Two new studies have found that using focused ultrasound to open up the blood-brain barrier generated a positive immune response in the brain and allowed for the admission of gene-editing technology. The technique could be a non-invasive way of treating neurodegenerative diseases such as Alzheimer’s and Parkinson’s.
The blood-brain barrier (BBB) is a nifty, natural protective membrane that prevents dangerous pathogens and toxins in the blood from entering the brain. But, from a medical perspective, the BBB can be a drawback because it impedes the entry of drugs and biopharmaceuticals used to treat brain diseases.
However, researchers from Columbia University have found a way of opening up the BBB to allow the delivery of important drugs and gene therapy right to where they’re needed most.

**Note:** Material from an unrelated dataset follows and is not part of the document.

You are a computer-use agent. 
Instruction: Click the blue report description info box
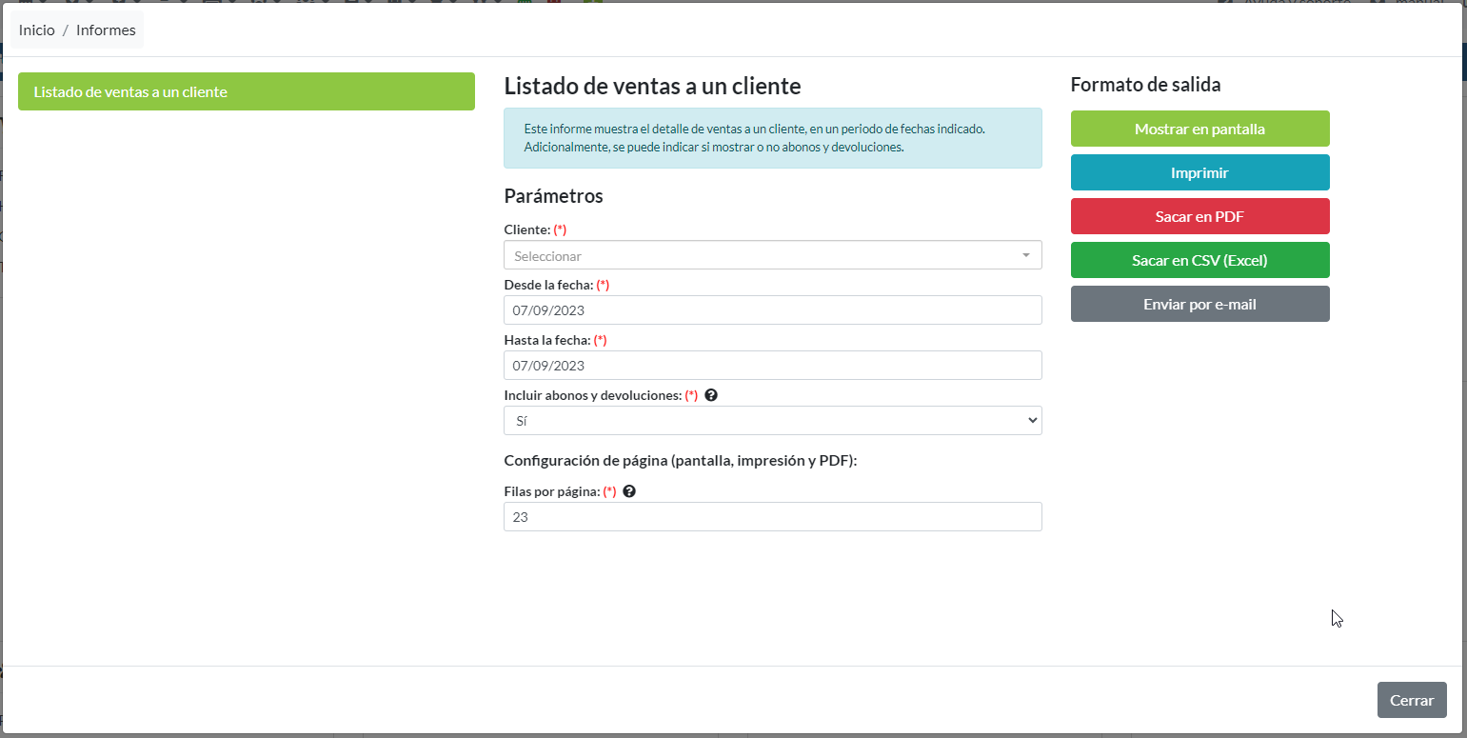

They recently published two papers, both highlighting the effectiveness of using non-invasive focused ultrasound (FUS) to provide access to the BBB.
The first study, published in the journal PNAS, demonstrated the use of focused ultrasound and systematically administered microbubbles to open the BBB and enable the admission of CRISPR gene editing technology. Combining FUS with CRISPR-encoded viral vectors, the researchers achieved more than 25% editing efficiency in mouse neurons.
They say their findings suggest that by using FUS, it’s possible to edit the genome of neuronal cells and potentially correct genes that code for brain diseases such as Alzheimer’s disease, such as ApoE4 and ApoE2. Previous studies have found that the ApoE4 gene is an important risk factor for Alzheimer’s, whereas ApoE2 is protective.
In the second study, published in the journal Theranostics, the researchers showed that using FUS alone triggered an immune response in the brains of mice that lowered beta-amyloid and tau loads, the two proteins known to accumulate in Alzheimer’s disease, and improved working memory.
When they applied the FUS technique to Alzheimer’s patients, they found a modest reduction in beta-amyloid in the area of the BBB that was treated compared to the untreated area.
Taken together, the researchers say the results of these studies show that FUS could be used to treat Alzheimer’s disease by triggering an immune response or allowing the delivery of gene-editing technology. It’s also possible that the novel technique could induce both gene editing and immunomodulation at the same time..
“The resulting synergistic effect could prove pivotal in the treatment of Alzheimer’s, especially at its early stages,” said Elisa Konofagou, a corresponding author in both studies. “We’re very excited about this.”